BACKGROUND: Infections are among the most frequent causes of premature delivery and premature discharges of amniotic fluid. The vaginal ecosystem significantly contributes to the development of these conditions. Premature rupture of membranes (PROM) and preterm premature rupture of membranes (pPROM) are associated with an increased risk of intra-amniotic infection. The intra-amniotic infection negatively affects perinatal morbidity and mortality of newborns.
OBJECTIVES: Finding of relationship of vaginal microflora to PROM, pPROM and the risk of early-onset neonatal sepsis.
METHODS: A prospective study was implemented in 152 women with singleton gestations with PROM (n=52) and pPROM (n=47); the control group included 53 women with physiologic pregnancy and delivery at normal term without PROM. In all the women, aerobic cultivations from the vagina and cervix for Chlamydia trachomatis were provided before initiation of antibiotic treatment, the microbial picture of vagina was examined, and the cultivation examination of urine was carried out. The placenta was subjected to histopathologic examination. For the diagnosis of early-onset sepsis, we used concentrations of cytokines IL-6, IL-8, TNF-alpha, and the adhesion molecule, ICAM-1, from the venous umbilical blood taken immediately after delivery and cutting of the umbilical cord. Demonstrated early neonatal sepsis served as a further criterion.

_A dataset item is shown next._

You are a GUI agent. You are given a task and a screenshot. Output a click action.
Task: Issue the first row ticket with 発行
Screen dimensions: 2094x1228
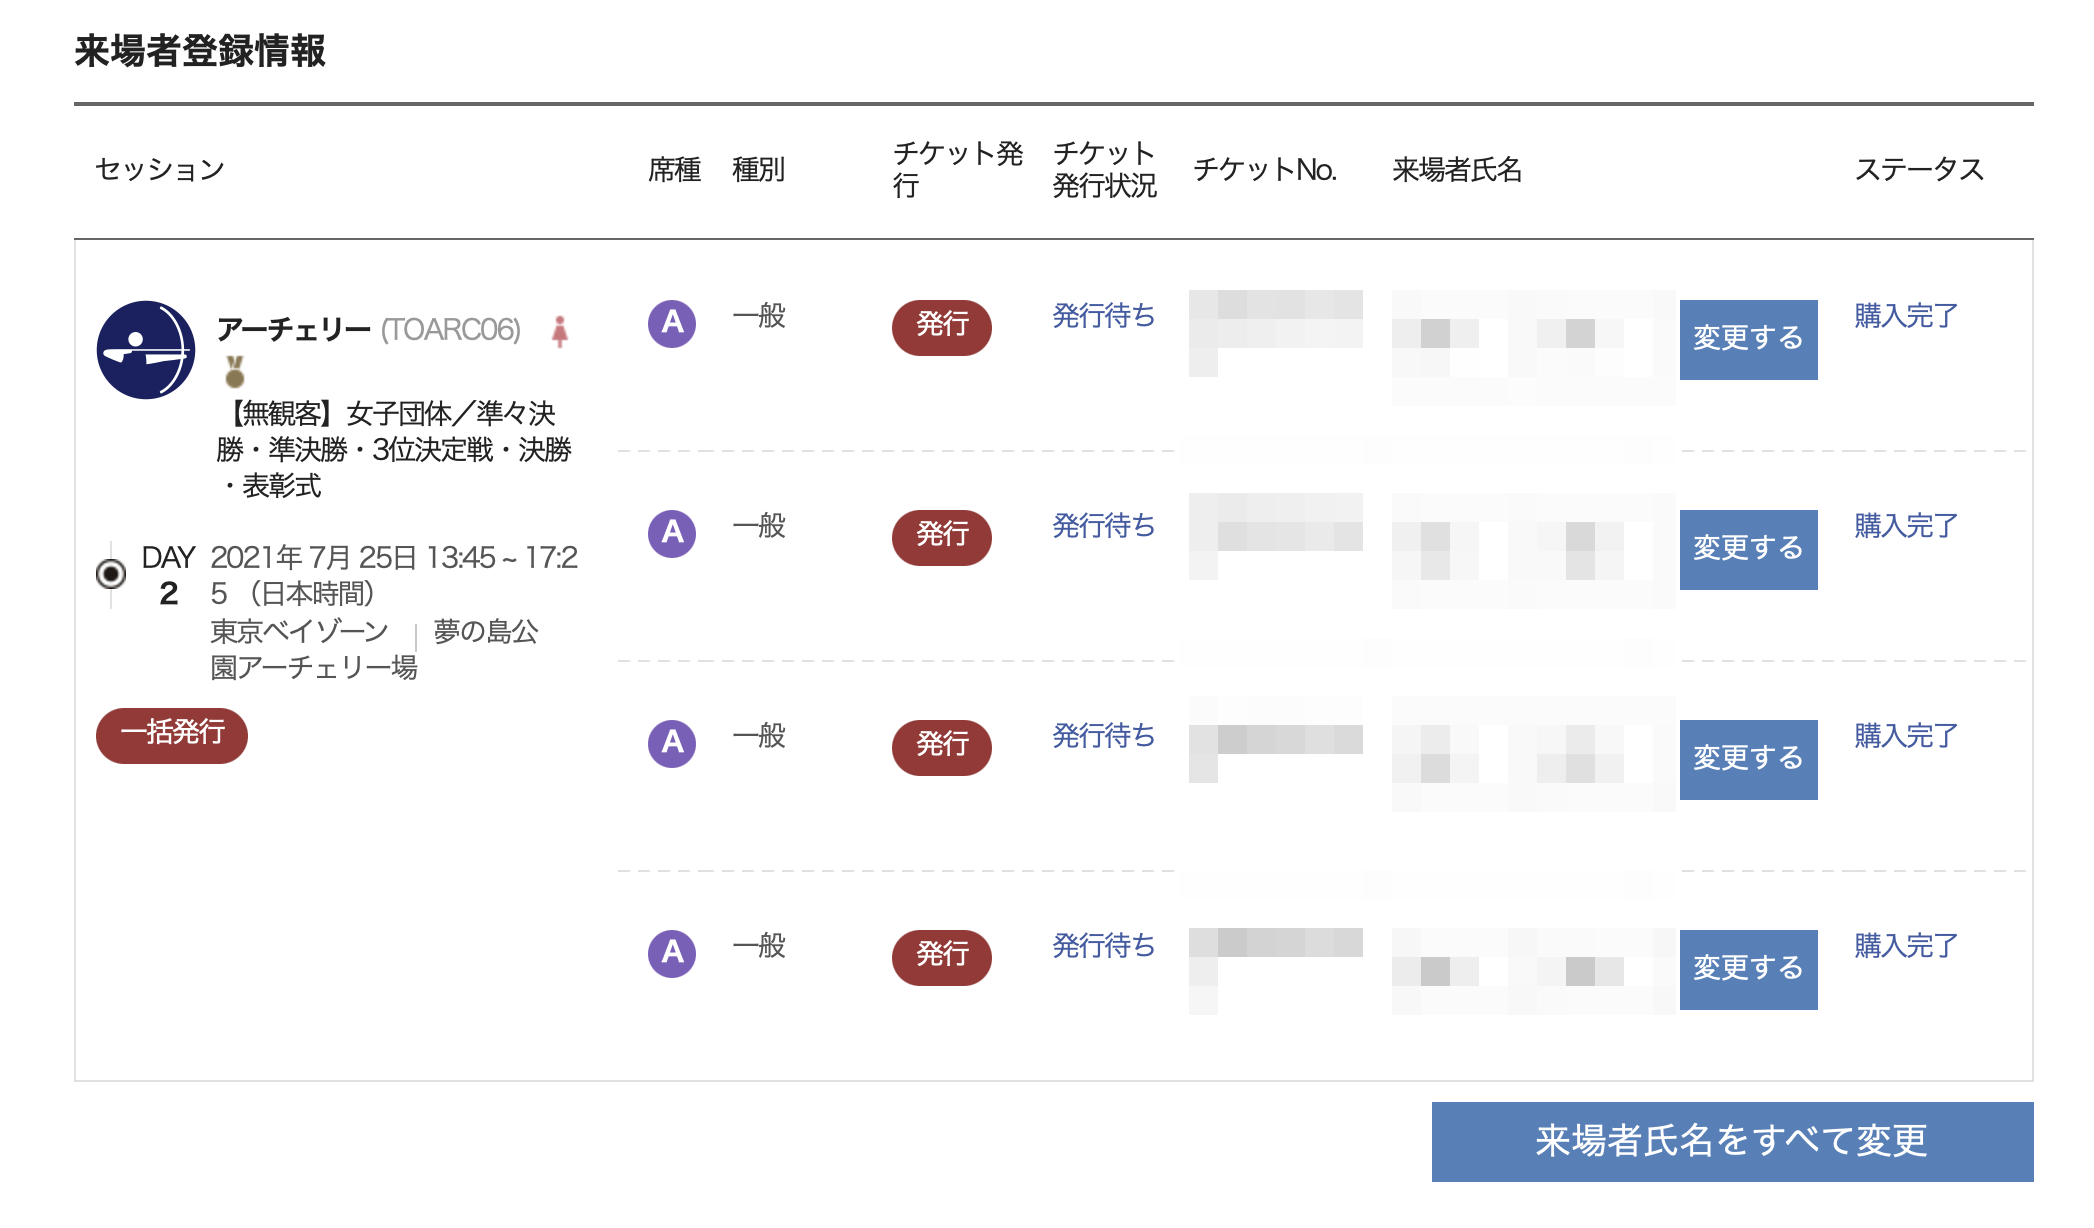[x=941, y=327]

RESULTS: The most frequent bacteriologic findings throughout the group were coagulase-negative Staphylococci, Ureaplasma, Candida albicans, and Streptococcus viridans. Women with a diagnosis of urinary tract infection or diabetes mellitus were excluded from the study. We found no statistically significant relationship between a specific bacterial strain and PROM and pPROM. We found a statistically significant association between the risk for intra-amniotic infection and the finding of S. viridans (p<0.001). There was also a statistically significant relationship between the microbiologic picture of the vagina VI and infection risk (p<0.002).
CONCLUSIONS: Based on results of the present study, it is clear that the use of cultivation and microscopic findings in the vagina and cervix for the timely diagnosis of the risk of early-onset neonatal sepsis is restricted.